In this tutorial, you'll learn how to set up SSO in Orchidea with Google as your identity provider (Custom Saml App)
📌This feature is available on Orchidea Professional and Enterprise plans
Follow these steps to add custom SAML app (SSO) in the Google workspace admin portal.
- Click Web and mobile apps on the left side navigation in Google Admin. Then, from the Add app menu select Add custom SAML app.
- Fill in App name, Description and click Continue.
- Download the metadata and click Continue
- 1. Add "https://app.orchidea.dev/api/saml/login/" to ACS URL as place holder address.
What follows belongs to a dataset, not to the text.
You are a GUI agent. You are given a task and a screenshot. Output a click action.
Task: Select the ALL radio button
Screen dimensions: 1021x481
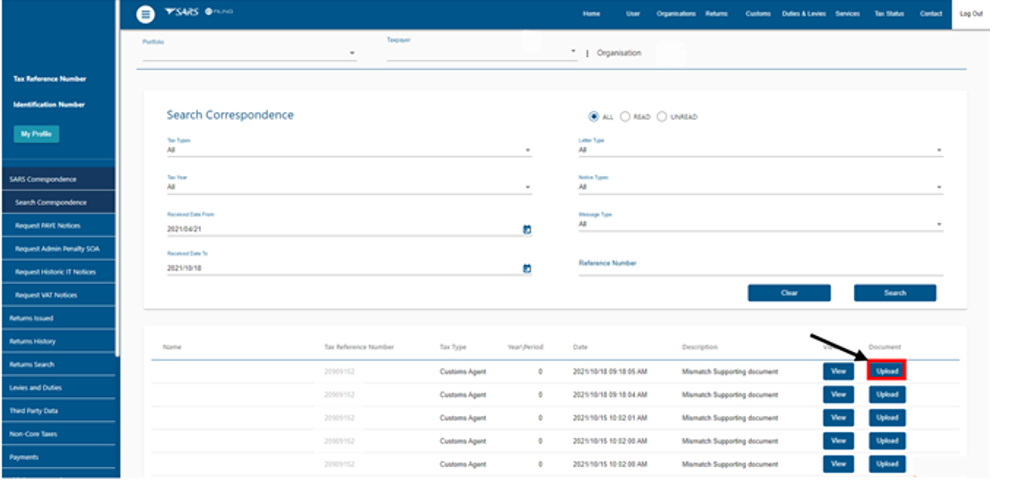pos(594,116)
This will be changed later. 2. Add "https://orchidea.dev" to Entity ID. 3. Select "Signed response" check box. 4. Choose EMAIL as Name ID format and click Continue
- Click Add mapping button three times to add needed attribute mappings. Select following Google directory attributes and write following texts to App attributes inputs:
Primary email -> Email, First name -> First name, Last name -> Last name
Click Finish - Navigate to Workspace settings by clicking the sprocket icon in the right top corner of Orchidea.
- Click Authentication on the left-side navigation. Then, click + Add new IDP.
- Add all needed information:
IDP name: E.g. Google.
Click Select file and choose the metadata file which you downloaded earlier from Google.
Write following attribute names exactly like this:
First name -> First name, Last name -> Last name, Email -> Email, User id -> Email
Notice! (4)
To ensure that new user accounts are automatically associated with this IDP upon their first login to Orchidea, enter the relevant email domains in the Automatic User Creation section. This will allow all users with matching email domains to be automatically linked to this IDP and required to use it for authentication.
Click Submit to create new IDP - Click Copy reply URL button from IDP you just created to copy the address to clipboard
- Go back to Google Admin panel and click down arrow from Service provider details -view
Modify the ACS URL by pasting new value from clipboard. You copied this value in step 9. Click Save. - Final step is to change User access, click the down arrow from User access -view
And modify acces. Click Save - To test the integration, you can (1) bind the IDP to chosen user by selecting the IDP for the user in User management list view. If you are testing this by your self, It's recommended to also switch the Manual sign in (2). This will ensure that you will not loose access to your workspace if the integration will not work for some reason.
Sign out from Orchidea and sign back in using IDP option during the login process.